Si schianta con gli sci: grave un 25enne

Alle prime armi finisce contro la recinzione della pista e batte la testa a una pedana dello snowpark. Non rischia la vita
PASSO LANCIANO. Si è schiantato con gli sci contro una rete di protezione, è volato oltre ed è caduto di testa su una pedana dello snowpark. Tragedia sfiorata, ieri mattina, a Passo Lanciano: Mattia C., turista di Brindisi, 25 anni, è arrivato in ospedale in coma farmacologico dopo l’incidente avvenuto sulla pista “La Chiesetta”. Fortunatamente, nel corso della giornata, le sue condizioni sono migliorate: adesso è ricoverato nel reparto di Neurochirurgia, a Pescara. I medici hanno escluso il pericolo di vita, ma per ore si è temuto il peggio.
Il giovane si trovava in Abruzzo per trascorrere qualche giorno sulla neve insieme a una comitiva della sua città che fa parte di una scuola di ballo. Venerdì, Mattia C. aveva preso la sua prima lezione di sci, mentre sabato era rimasto nell’albergo dove alloggiava, considerando le cattive condizioni meteo. Ieri mattina, però, ha deciso di avventurarsi su una delle piste pur non avendo alcuna esperienza.

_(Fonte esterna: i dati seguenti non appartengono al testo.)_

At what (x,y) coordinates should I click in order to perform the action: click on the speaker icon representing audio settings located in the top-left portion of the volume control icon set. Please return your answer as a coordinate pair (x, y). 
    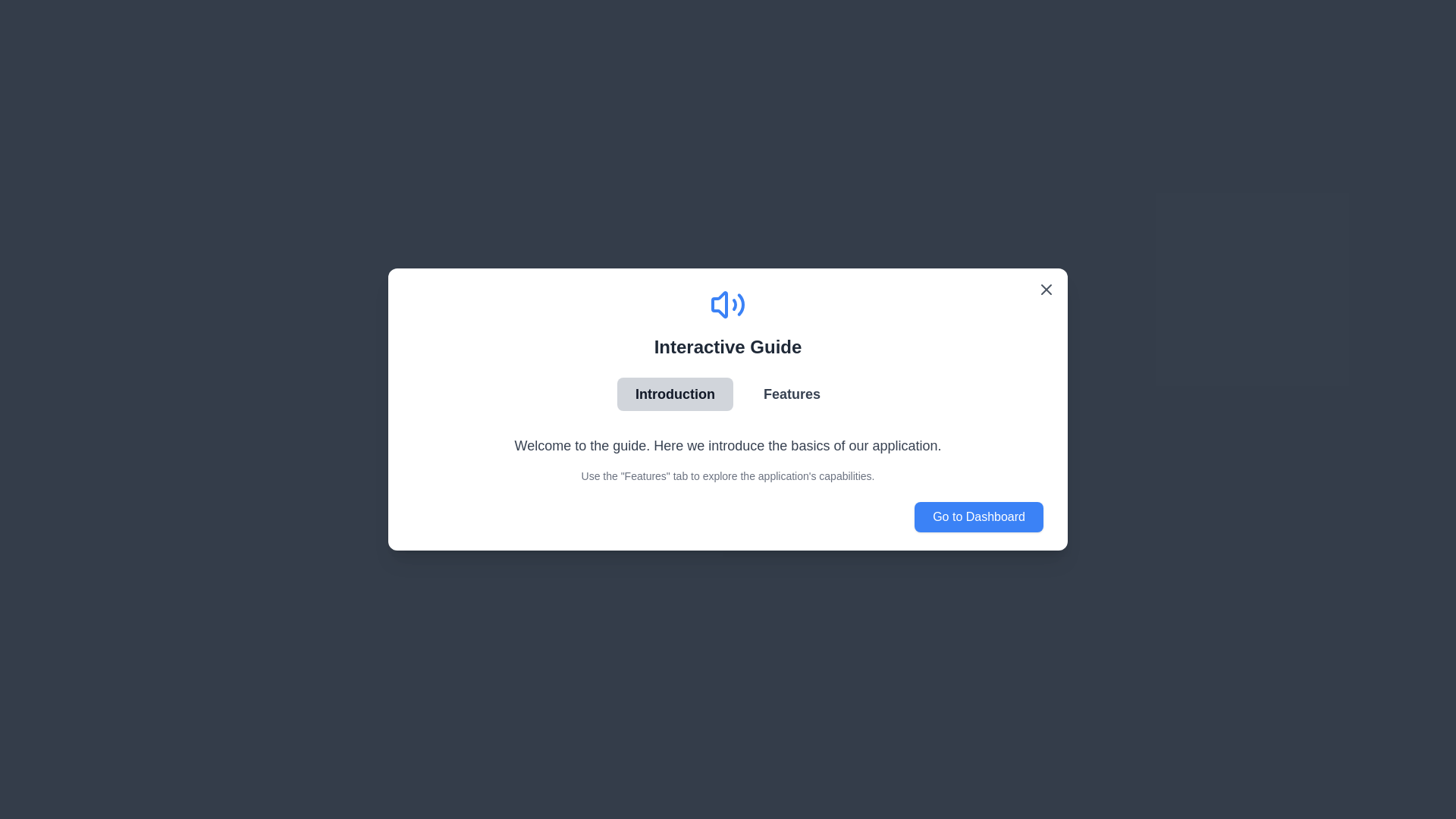
    Looking at the image, I should click on (719, 304).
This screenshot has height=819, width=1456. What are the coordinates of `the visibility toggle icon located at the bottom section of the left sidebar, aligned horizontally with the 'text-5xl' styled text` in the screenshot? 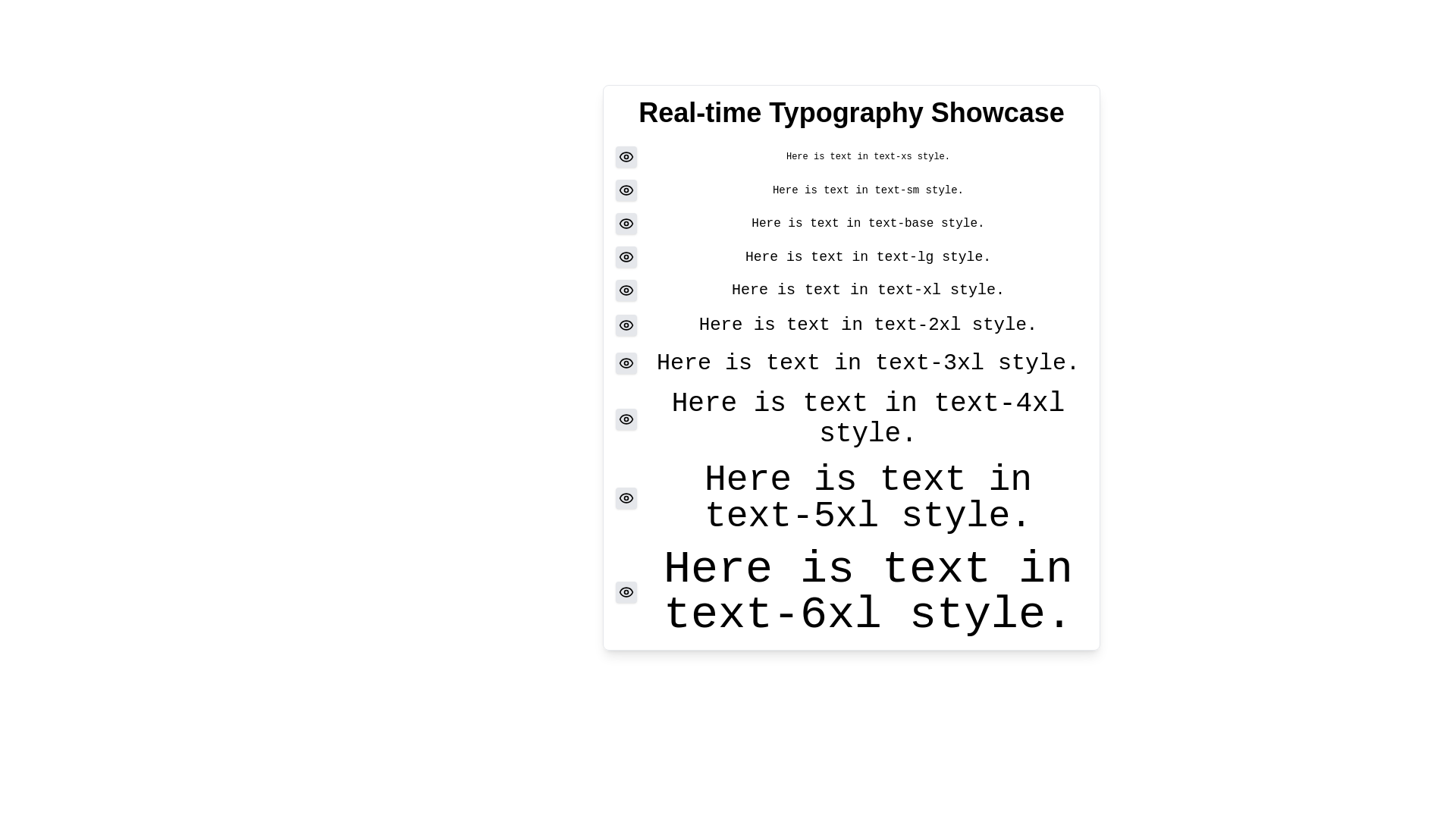 It's located at (626, 497).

Il giovane non indossava neanche il casco, che è obbligatorio fino ai 14 anni ma è consigliato per tutti gli sciatori, soprattutto quelli alle prime armi. Fatto sta che, durante la discesa, il turista ha preso una velocità tale da non riuscirsi a fermare alla fine della pista. Così, senza incontrare ostacoli, intorno alle 11 è finito con violenza sulla barriera di protezione che divide l’impianto dal bosco. Gli sci sono rimasti incastrati nella rete arancione, ma lui è stato catapultato oltre e si è schiantato contro una struttura dello snowpark in metallo e plastica.
Le sue condizioni sono apparse serie fin da subito. La centrale operativa del 118 di Chieti ha inviato sul posto l’elicottero partito dall’aeroporto di Pescara. Nel frattempo, il personale sanitario in servizio sulle piste aveva prestato le prime cure al ferito diagnosticando un grave trauma cranico. Lo sciatore, privo di conoscenza, è stato intubato e trasportato in codice rosso al pronto soccorso di Pescara, diretto da Alberto Albani. Il quadro clinico del giovane è migliorato con il passare delle ore e i medici hanno deciso di trasferirlo in Neurochirurgia con una prognosi iniziale di 40 giorni. La dinamica dello schianto è stata ricostruita dai carabinieri della compagnia di Chieti e della stazione di Rapino.
Quello di ieri è stato l’incidente più grave della stagione sciistica avvenuto finora nel comprensorio Passo Lanciano-Maielletta. Un’altra giornata di tensione si era vissuta qualche settimana fa quando una turista inglese, anche lei sciatrice inesperta, aveva perso l’orientamento a causa della nebbia e della bufera di neve: i soccorritori l’avevano ritrovata dopo oltre 5 ore in stato di ipotermia, fortunatamente non in pericolo di vita.